Ainsi, malgré une campagne électorale contre la négligence criminelle de Trump face à la pandémie, Biden et Trump sont d’accord sur les piliers centraux de la politique d’«immunité collective» de Trump, c’est-à-dire encourager la propagation du virus. Un des conseillers de Biden en matière de pandémie, le Dr Michael Osterholm, a appelé à un arrêt d’urgence de la production non essentielle avec une protection complète des revenus des travailleurs touchés. Mais Biden a immédiatement répudié toute action de ce type. «Je ne vais pas arrêter l’économie, point final», a-t-il déclaré.
Le gouvernement Biden continuera de forcer les travailleurs à travailler dans des usines et des lieux de travail dangereux. Il doublera les efforts de Trump pour rouvrir les écoles, permettant aux parents de la classe ouvrière de recommencer à produire des profits pour les grandes entreprises. Et ce en dépit des études scientifiques prouvant que les usines et les écoles sont les principaux vecteurs de la propagation du virus.
Quand la classe dirigeante et ses représentants politiques, qu’ils soient républicains ou démocrates, parlent de l’«économie», ils ne parlent pas des emplois et des conditions de vie de la grande majorité de ceux qui travaillent pour vivre et produisent toutes les richesses. Ils parlent de l’exploitation de la classe ouvrière et des profits et de la richesse de l’élite industrielle et financière.
Comme l’a expliqué le «World Socialist Web Site», cette opposition de la vie humaine à «l’économie», celle-ci étant prioritaire sur celle-là, est le «terrible calcul» servant à justifier la normalisation de la mort. Le misérable discours de Biden illustre l’indifférence vis-à-vis de la souffrance et de la mort humaines à une échelle jusque là inconnue en dehors des périodes de guerre, qui caractérise tout l’establishment politique.

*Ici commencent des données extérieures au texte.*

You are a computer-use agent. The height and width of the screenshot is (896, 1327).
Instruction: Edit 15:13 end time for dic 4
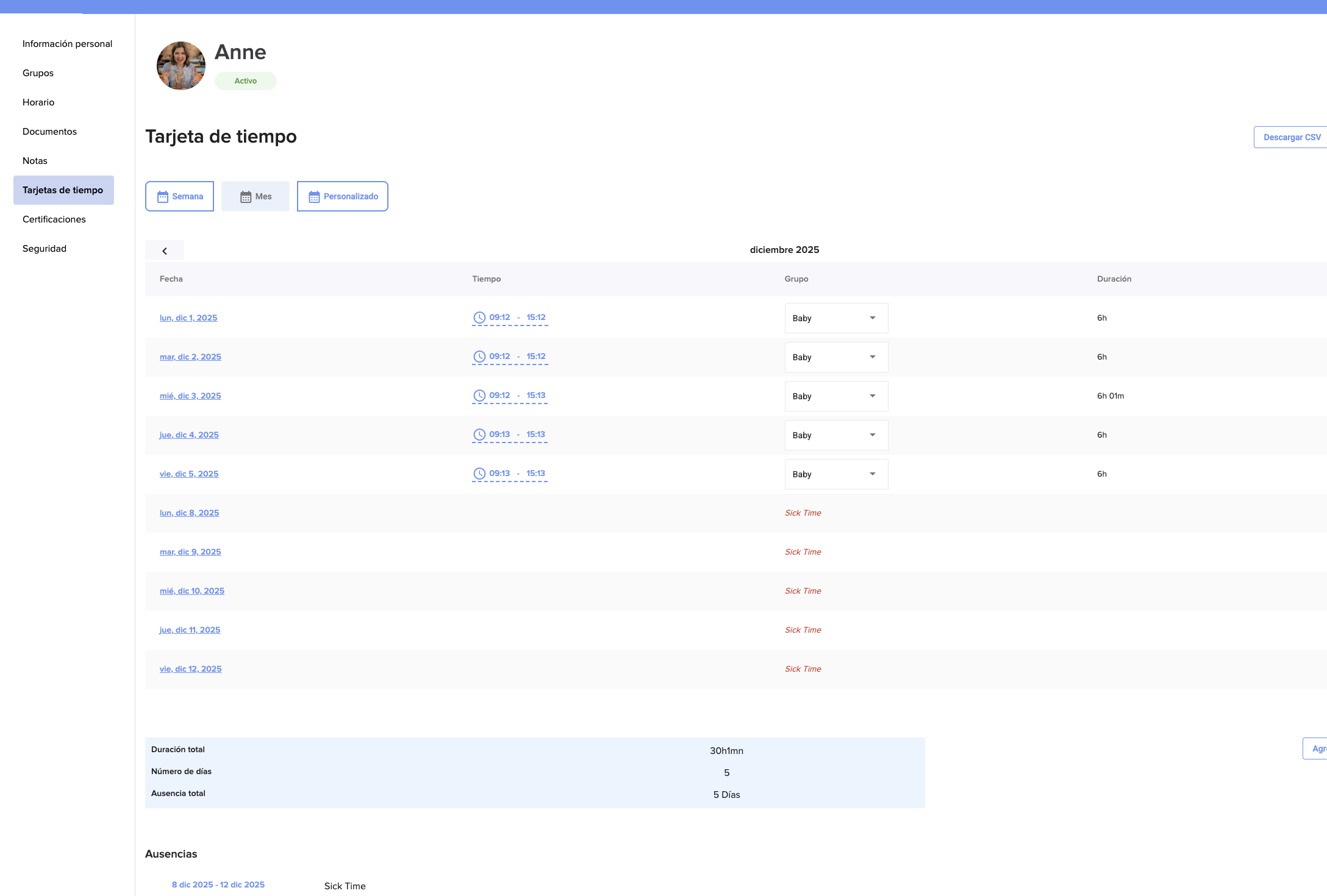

Une indifférence motivée par des intérêts de classe.
Aucune des demi-mesures proposées par Biden ou le Parti démocrate n’empiète le moins du monde sur les intérêts économiques de l’oligarchie financière qui dirige l’Amérique et d’ailleurs, le monde. L’ensemble de la réponse des deux partis à la pandémie, du début à aujourd’hui, est dicté par la nécessité de maintenir la hausse des cours boursiers et de continuer à faire croître les profits des entreprises et la fortune des super-riches.
Ces intérêts excluent toute mesure sérieuse, scientifiquement et socialement motivée, visant à contenir, traiter et éradiquer le virus. La pandémie a démontré que le système capitaliste est incompatible avec les besoins sociaux les plus élémentaires, y compris la vie humaine même.
La lutte contre la pandémie nécessite l’intervention indépendante de la classe ouvrière, aux États-Unis et à l’international, pour imposer la fermeture de toutes les productions et écoles non essentielles et la protection intégrale des revenus pour tous les travailleurs et les petites entreprises touchés. C’est un combat contre Biden et les démocrates, tout autant que contre Trump et les républicains. Pour obtenir les ressources nécessaires pour contenir le virus et sauver des vies, la richesse des oligarques capitalistes doit être expropriée, les entreprises et les banques transformées en services publics et placés sous le contrôle démocratique de la classe ouvrière.